• Aim of the task: All that is wanted is the exact lines from the one with "Where should I" through the last line of the entries, with both ends kept and every picture left out.

• Listed entries:
☆ ☆ ☆ ☆ ☆ ☆ ☆

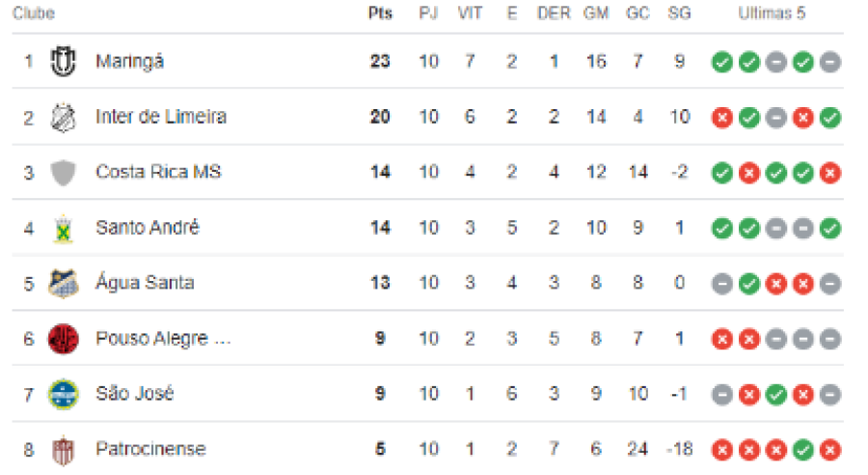This screenshot has height=475, width=868.
Task: Click Inter de Limeira's first red loss icon
Action: 721,117
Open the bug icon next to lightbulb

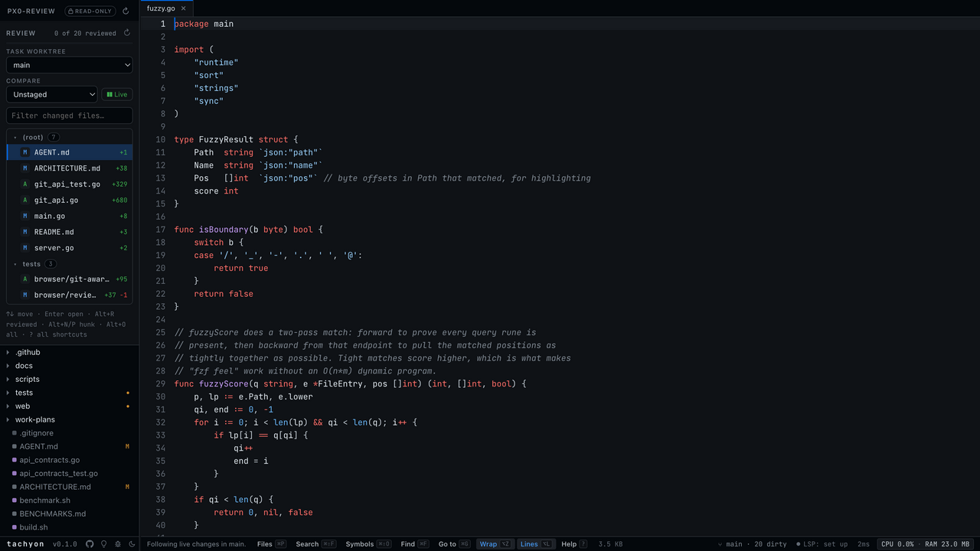tap(118, 544)
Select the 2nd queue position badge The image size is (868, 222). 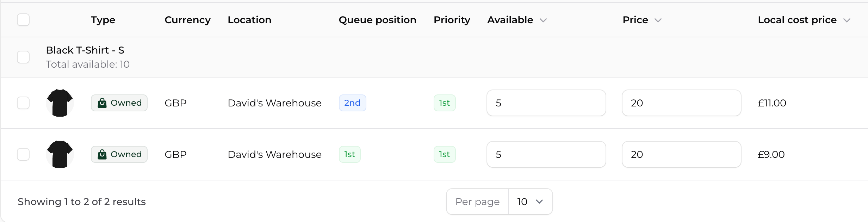pos(352,103)
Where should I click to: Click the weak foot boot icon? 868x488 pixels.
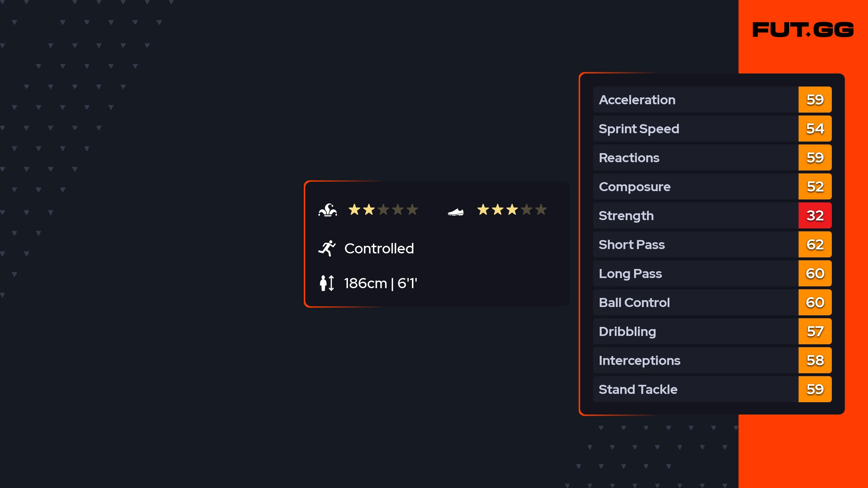click(x=456, y=212)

☆ ☆ ☆ ☆ ☆ ☆ ☆

• Solution for this problem:
Where should I click to: Click the weak foot boot icon? 868x488 pixels.
click(x=456, y=212)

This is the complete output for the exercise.